Tahuna, detikawanua.com - Setelah dilakukan penyelidikan dan mengantongi keterangan ahli bahasa,Satuan Reskrim Polres Sangihe menetapkan SK alias Onya sebagai tersangka kasus penyebaran ujaran kebencian melalui media sosial. Diketahui bersama bahwa tersangka SK sudah mendapat tiga kali panggilan tetapi sampai sekarang belum juga memenuhinya dan sekarang keberadaan Tersangka yang ada diseputaran Tahuna terkesan ada pembiaran oleh penegak hukum.

"Kami ketahui bahwa SK sudah beberapa kali mangkir dari panggilan kepolisian sejak ditetapkan sebagai Tersangka, jika memang hukum tak pandang bulu dan masalah ini apa namanya jika ada pembiaran terhadap tersangka yang mangkir dari panggilan,"sembur beberapa warga tahuna yang sering melihat keberadaan tersangka di wilayah hukum polres sangihe. Dari berbagai opini yang timbul di masyarakat bahwa tersangka belum ditahan karena saat ini yang bersangkutan masih berstatus calon legislatif dari salah satu partai penguasa.

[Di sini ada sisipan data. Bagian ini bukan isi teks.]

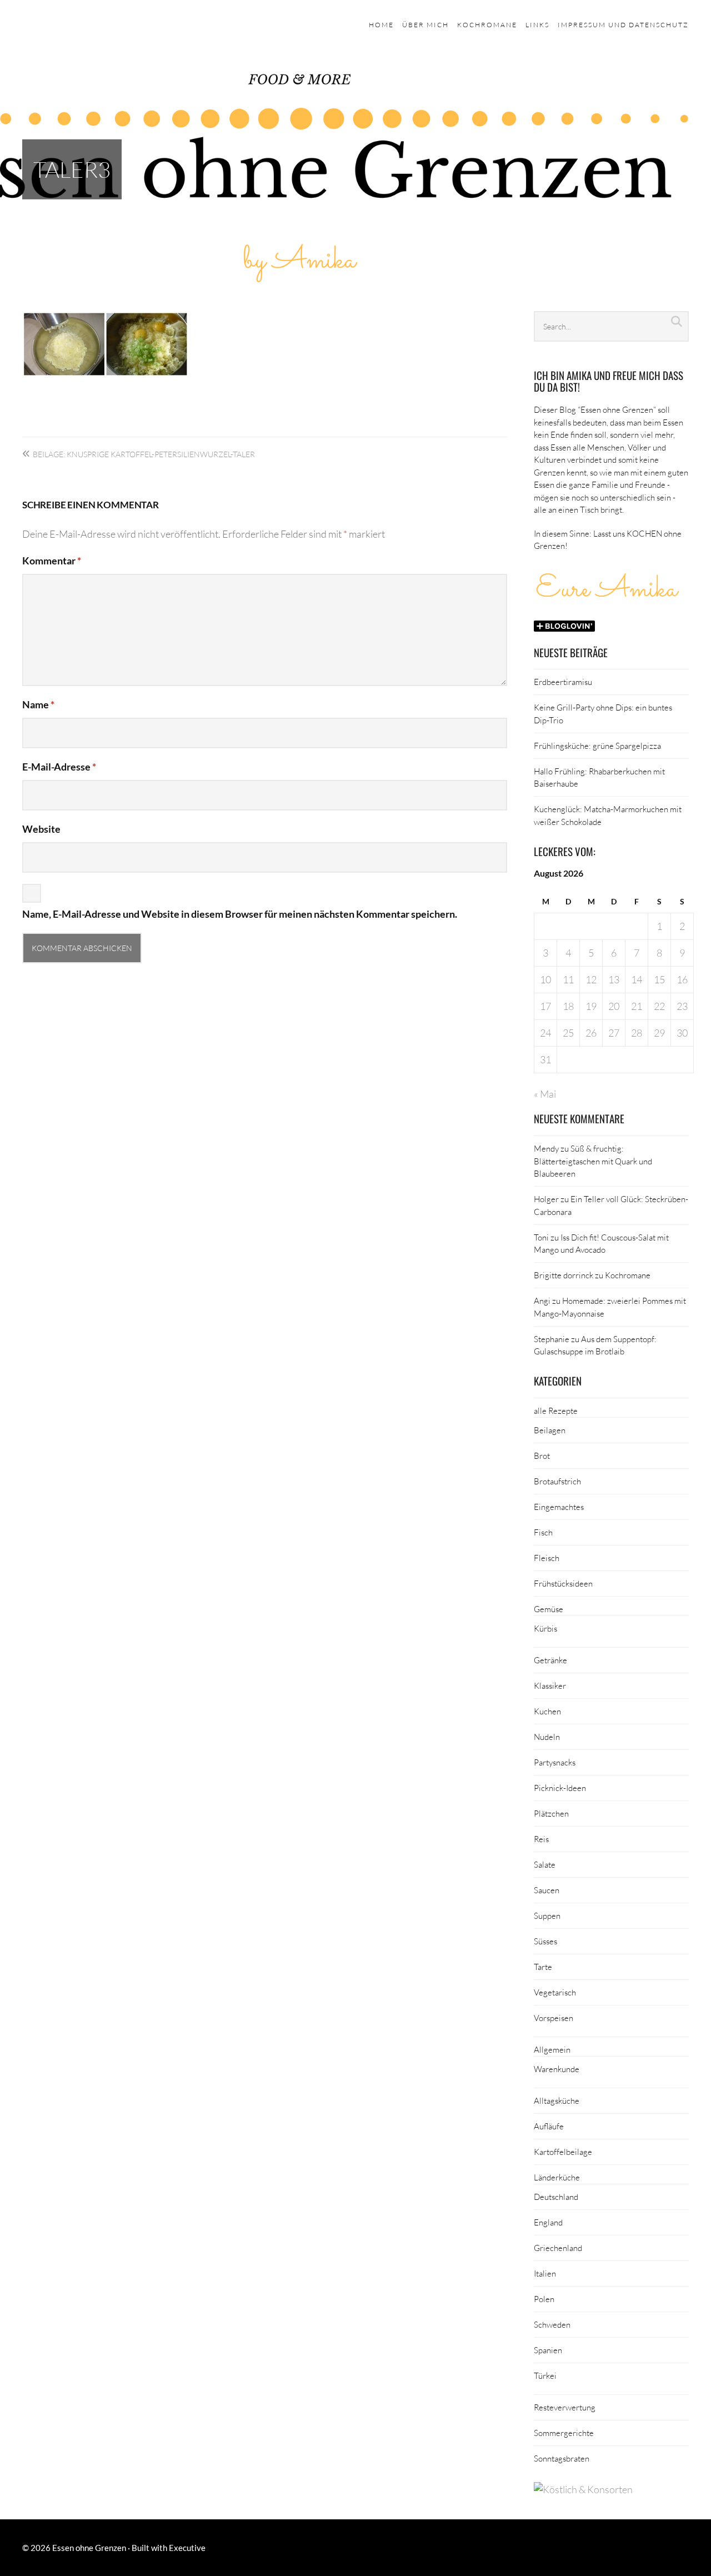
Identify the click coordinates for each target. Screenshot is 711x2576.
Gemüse (548, 1609)
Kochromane (487, 25)
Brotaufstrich (557, 1481)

"Kami juga mendengar belum ditahannya tersangka ini karena posisinya termasuk dalam salah satu partai penguasa. Padahal penyidik sudah siap melakukan penahanan dan belum ada perintah dari atasan,"ungkap Irvan Makawewe salah satu aktivis hukum di sangihe.

Menanggapi hal tersebut Kapolres Sangihe AKBP Sudung Ferdinan Napitu melalui Kasat Reskrim Iptu Angga Maulana SIK SH saat ditemui harian ini menyatakan dirinya belum mempelajari kasus  penetapan tersangka kasus ujaran kebencian,karena baru bertugas di Polres Sangihe.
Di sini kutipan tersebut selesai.